Despite what they want to tell you out there in the larger media ecosystem, there are a lot of things that Democrats believe, such as, “Hey, when a baby’s born; sometimes a doctor gets it wrong when he says, ‘It’s a boy,’ ‘It’s a girl!’” No, he doesn’t right? No, she doesn’t. When Megan Rapinoe is saying (summarized), “Hey, if you want your girls are playing high school sports, it doesn’t really matter what happens in those sports.
“If a boy wants to play and he identifies as a girl, you should basically just suck it up and deal with it.” These are things that people look at and say, “This is crazy: 8.6% inflation, $5 gas.” The Democrats are the party of insanity. What they are arguing for does not make sense to common people out there, and that is why we’re gonna get a landslide election in the well, and I hope it extends to ’24.
BUCK: This is also what we’re seeing in the data already, the polling data and all the anecdotal data as well as Texas 34, that district that just went for a Republican, Mayra Flores. A lot of Hispanics — and by “transactional voter,” I don’t mean that as any kind of a criticism, but, “I vote for this person because…” Everybody, at some level, is transactional voter. But it’s just a question of how ideologically attached to a certain platform or certain individual you may feel.
I think a lot of Hispanic voters are trending toward the GOP because they’re saying, “We vote for people not because as much of the identification with the Democrat Party that we feel innately, intrinsically,” in the depths of our soul, right — again, going to the more coastal elite, deep-blue Democrat mentality. They vote, basically, because they want good schools. They want normalcy in the schools in terms of what’s being taught. They want safe streets.
They want economic opportunity, they want to be able to build businesses, they want to be able to pay reasonable taxes, and they want a reasonable and reasonably effective government. Now, maybe they want a government that’s more active sometimes and more helpful than what you would see on the right. But if that is your approach — if you want safe schools, reasonable economics, safe streets — you have to vote Republican. You have to, if nothing else, to repudiate the Democrat failures that we’re seeing. What was the most recent number? What, 55% of Hispanics nationally are leaning for a Republican candidate? Sounds good to me. I’m hoping we get up to 60, 65.

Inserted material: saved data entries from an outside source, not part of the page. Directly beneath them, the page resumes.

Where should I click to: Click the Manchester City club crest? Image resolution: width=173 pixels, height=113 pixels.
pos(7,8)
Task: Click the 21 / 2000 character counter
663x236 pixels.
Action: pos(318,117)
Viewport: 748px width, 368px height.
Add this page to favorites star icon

CLAY: Yeah, no doubt, and I just wanted to contextualize that 35 seats, because a lot of people have in their minds, “Oh, in 2010, it was a 60-seat swing.” But that’s a function of what’s available and what’s not available. That 35 — just put 35 in your minds out there — would lead to the largest Republican majority in the House in nearly a hundred years. That’s how much of a landslide would have occurred in the House of Representatives, and that’s worth keeping in your mind as we move towards the midterms as a number that would be good to hit.